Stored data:
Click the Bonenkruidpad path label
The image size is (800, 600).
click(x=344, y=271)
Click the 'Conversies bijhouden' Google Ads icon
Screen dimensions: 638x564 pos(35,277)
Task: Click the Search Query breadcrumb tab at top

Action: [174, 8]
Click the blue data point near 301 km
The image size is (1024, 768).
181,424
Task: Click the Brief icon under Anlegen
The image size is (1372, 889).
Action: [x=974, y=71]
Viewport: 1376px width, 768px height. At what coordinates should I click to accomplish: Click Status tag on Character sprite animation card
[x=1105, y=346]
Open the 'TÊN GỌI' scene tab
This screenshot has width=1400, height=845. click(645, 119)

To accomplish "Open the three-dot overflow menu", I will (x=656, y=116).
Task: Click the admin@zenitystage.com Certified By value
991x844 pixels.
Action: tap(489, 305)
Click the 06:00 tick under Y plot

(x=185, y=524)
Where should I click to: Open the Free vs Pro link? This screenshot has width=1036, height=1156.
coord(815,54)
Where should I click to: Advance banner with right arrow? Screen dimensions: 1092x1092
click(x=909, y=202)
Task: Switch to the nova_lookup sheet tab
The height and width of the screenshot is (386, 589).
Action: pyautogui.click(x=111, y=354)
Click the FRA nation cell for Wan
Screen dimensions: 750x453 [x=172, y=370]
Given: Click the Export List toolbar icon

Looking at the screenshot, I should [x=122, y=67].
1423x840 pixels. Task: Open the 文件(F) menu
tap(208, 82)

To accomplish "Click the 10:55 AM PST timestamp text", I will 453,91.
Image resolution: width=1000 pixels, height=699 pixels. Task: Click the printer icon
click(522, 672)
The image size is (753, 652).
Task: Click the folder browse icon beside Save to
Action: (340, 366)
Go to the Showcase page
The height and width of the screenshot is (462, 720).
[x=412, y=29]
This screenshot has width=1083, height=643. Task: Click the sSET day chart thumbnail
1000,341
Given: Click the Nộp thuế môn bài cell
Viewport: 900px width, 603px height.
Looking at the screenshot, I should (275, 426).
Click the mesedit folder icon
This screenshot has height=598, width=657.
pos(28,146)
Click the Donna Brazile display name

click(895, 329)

WORK REQUEST: All of the records should be transcribed exactly, with nothing left out.

SOLVED EXERCISE:
Click the Bonenkruidpad path label
The image size is (800, 600).
click(x=344, y=271)
Click the 'Conversies bijhouden' Google Ads icon
Screen dimensions: 638x564 pos(35,277)
Task: Click the Search Query breadcrumb tab at top

Action: [174, 8]
Click the blue data point near 301 km
The image size is (1024, 768).
181,424
Task: Click the Brief icon under Anlegen
The image size is (1372, 889).
Action: [x=974, y=71]
Viewport: 1376px width, 768px height. At what coordinates should I click to accomplish: Click Status tag on Character sprite animation card
[x=1105, y=346]
Open the 'TÊN GỌI' scene tab
This screenshot has width=1400, height=845. click(645, 119)

To accomplish "Open the three-dot overflow menu", I will (x=656, y=116).
Task: Click the admin@zenitystage.com Certified By value
991x844 pixels.
Action: tap(489, 305)
Click the 06:00 tick under Y plot

(x=185, y=524)
Where should I click to: Open the Free vs Pro link? This screenshot has width=1036, height=1156.
coord(815,54)
Where should I click to: Advance banner with right arrow? Screen dimensions: 1092x1092
click(x=909, y=202)
Task: Switch to the nova_lookup sheet tab
The height and width of the screenshot is (386, 589).
Action: pyautogui.click(x=111, y=354)
Click the FRA nation cell for Wan
Screen dimensions: 750x453 [x=172, y=370]
Given: Click the Export List toolbar icon

Looking at the screenshot, I should [x=122, y=67].
1423x840 pixels. Task: Open the 文件(F) menu
tap(208, 82)

To accomplish "Click the 10:55 AM PST timestamp text", I will 453,91.
Image resolution: width=1000 pixels, height=699 pixels. Task: Click the printer icon
click(522, 672)
The image size is (753, 652).
Task: Click the folder browse icon beside Save to
Action: (340, 366)
Go to the Showcase page
The height and width of the screenshot is (462, 720).
[x=412, y=29]
This screenshot has width=1083, height=643. Task: Click the sSET day chart thumbnail
1000,341
Given: Click the Nộp thuế môn bài cell
Viewport: 900px width, 603px height.
Looking at the screenshot, I should (275, 426).
Click the mesedit folder icon
This screenshot has height=598, width=657.
pos(28,146)
Click the Donna Brazile display name

click(895, 329)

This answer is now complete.